A valid argument if you accept the LRP argument that the USSR was a deformed workers state up until the Great Terror of the late 1930s.
But that is a truly peculiar dating. What social transformations accompanied the Great Purges? None whatsoever. What political changes accompanied the Great Purges? None whatsoever (well, almost none, as Bukharin had had a definite influence on Soviet foreign policy, but that's a detail). What changes in the relationship between the Soviet state and the working class accompanied the Great Purges? None whatsoever.
At least the Cliffites, in dating the transformation to forced collectivization and the Stalinist industrialization drive of the late '20s and early '30s, are talking about a moment when big social transformations were taking place.
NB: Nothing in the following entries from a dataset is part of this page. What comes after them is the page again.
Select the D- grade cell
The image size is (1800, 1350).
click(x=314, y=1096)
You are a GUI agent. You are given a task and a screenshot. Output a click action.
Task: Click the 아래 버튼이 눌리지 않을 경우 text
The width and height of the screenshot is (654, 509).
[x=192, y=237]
They are dead wrong, but that's another story.
The victims of the Great Purges were party and state officials who either were true blue loyal Stalinists, or had capitulated to Stalin. Actual revolutionaries were long gone from the Soviet state apparatus at that point.
The industrial working class was probably the class of people in Soviet society least directly affected by the Great Terror. It all took place over their heads, an ugly and murderous intra-bureaucratic withch hunt.
Plus the murderous campaigns against marginal elements of Soviet society, petty criminals, exiled former kulaks who escaped their exile camps without permission, former priests, nobles and capitalists, ethnic minorities whose fatherlands were aligned with Hitler and Japan, etc. Just about everybody except the working class.
The only real role the working class played in it was that sometimes they were mobilized by Stalin against capitulated former Trotskyists like Pyatakov, accused of being "wreckers," sabotaging the factories, blowing miners up in deliberate mine sabotage, etc. etc. Scapegoating of ex-oppositionists for the numerous problems of bureaucratized Soviet industry, whose managers, often former Trotskyists or other oppositionists, paid far too little attention to safety and working class living conditions with their eyes fixed on increasing production by any means necessary.
That the Great Terror of 1937-38 coincided with a period of rising prosperity, increasing wages, ending of hunger in the countryside etc. etc. was not coincidental. That allowed Stalin to carry out his purges without fear that purge victims would be able to mobilize mass support.